In most of our waking moments we’re critical, whether consciously or subconsciously, of something relating to our past. We criticise ourselves for past choices, made or unmade. And this self-judgement is so slippery and insidious, it’s so intimately intertwined with our experience of life that it feels inseparable from it.
Of course, we’ll be full of blame and guilt for things we can’t change, all the while we expect the very person we’re beating up to create the great future we’re envisioning. It’s hardly a surprise that often it doesn’t work. What a shocker that putting yourself down for things you can’t change isn’t producing the life you want.
It is both cliched and ridiculous that we need to remind ourselves that the past is in the past. And that it’s just a story, and as studies on our recollection of past events demonstrate, a rather questionable and highly subjective one.
It’s our desire to learn from the past that drives us to examine it. But there’s a clash here, too, because we learn to learn in order to get things right. That’s how our education system is largely structured: we learn in order to get the right answers and if we don’t, we learn to learn better so we don’t fail next time.

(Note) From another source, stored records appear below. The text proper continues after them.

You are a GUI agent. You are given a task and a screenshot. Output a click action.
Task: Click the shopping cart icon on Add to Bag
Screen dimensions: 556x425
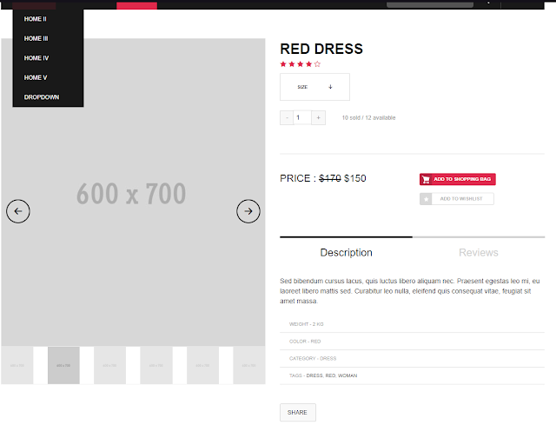coord(426,179)
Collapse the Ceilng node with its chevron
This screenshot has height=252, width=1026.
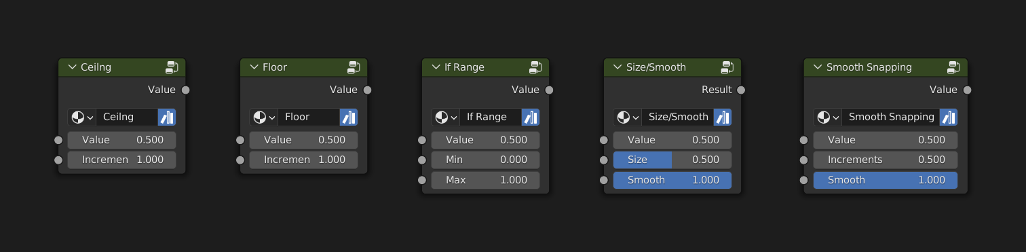pyautogui.click(x=71, y=67)
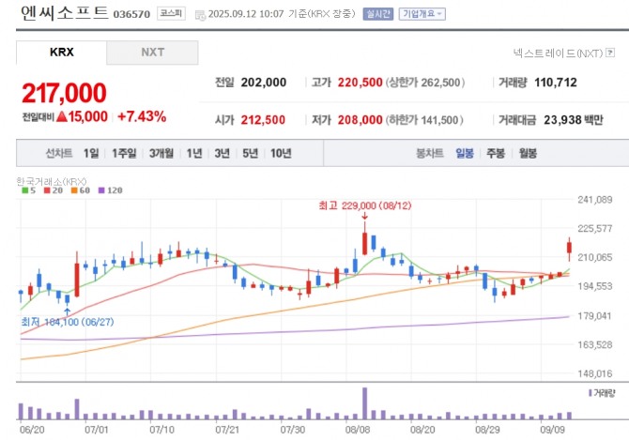The image size is (629, 440).
Task: Click the calendar icon beside the date
Action: [x=200, y=15]
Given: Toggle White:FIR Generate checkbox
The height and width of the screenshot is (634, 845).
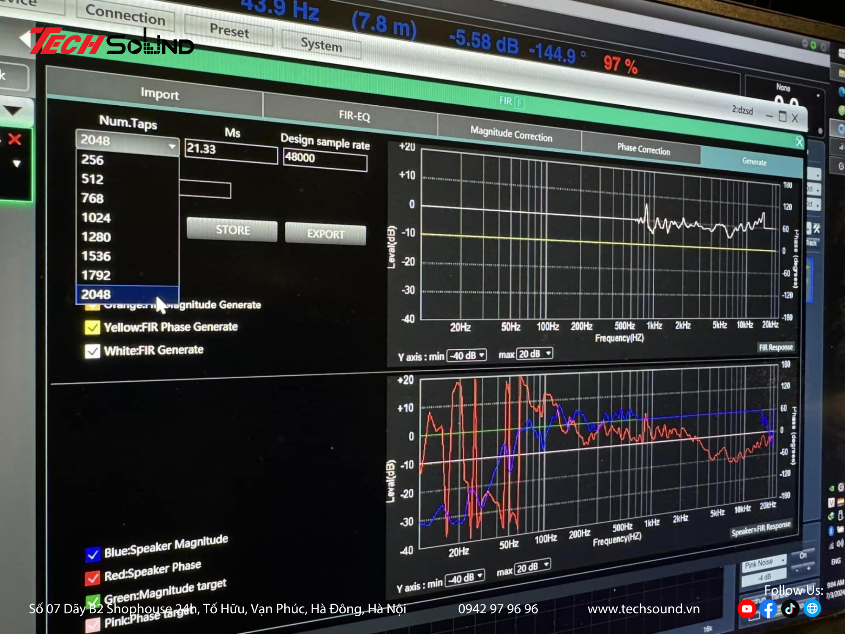Looking at the screenshot, I should 92,351.
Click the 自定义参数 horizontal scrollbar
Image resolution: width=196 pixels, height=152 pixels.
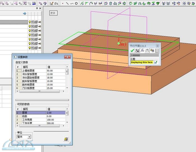pos(39,91)
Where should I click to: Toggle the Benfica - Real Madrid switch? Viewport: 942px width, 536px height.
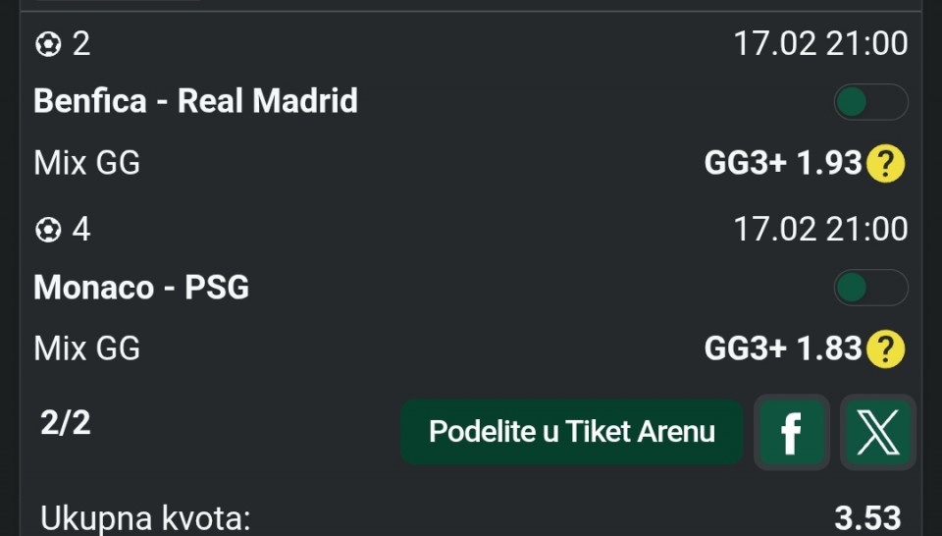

And so it seems that the benefit of learning is not in indulging our curiosities, but in avoiding mistakes. Essentially, we learn in order to avoid pain. And with our minds thus primed, it’s hardly a surprise that we spend out present moments searching our past for failures to learn from in order to prevent them from recurring. But the process we use to prevent mistakes is the same process that taught us on the first place that we’re not allowed to make them.
And more importantly, the reason we’re doing all of this is to create a good future. And the only place from which we can create a good future is the present moment. And yet, here we are, overwhelmed with thoughts of guilt, and shame, and remorse for our past, trying to create a good future.
The real benefit of learning from painful past experiences is not in figuring out how to prevent them but in understanding why they were painful on the first place. And the real opportunity when it comes to our past is not to avoid it, but to choose it all, just as it is.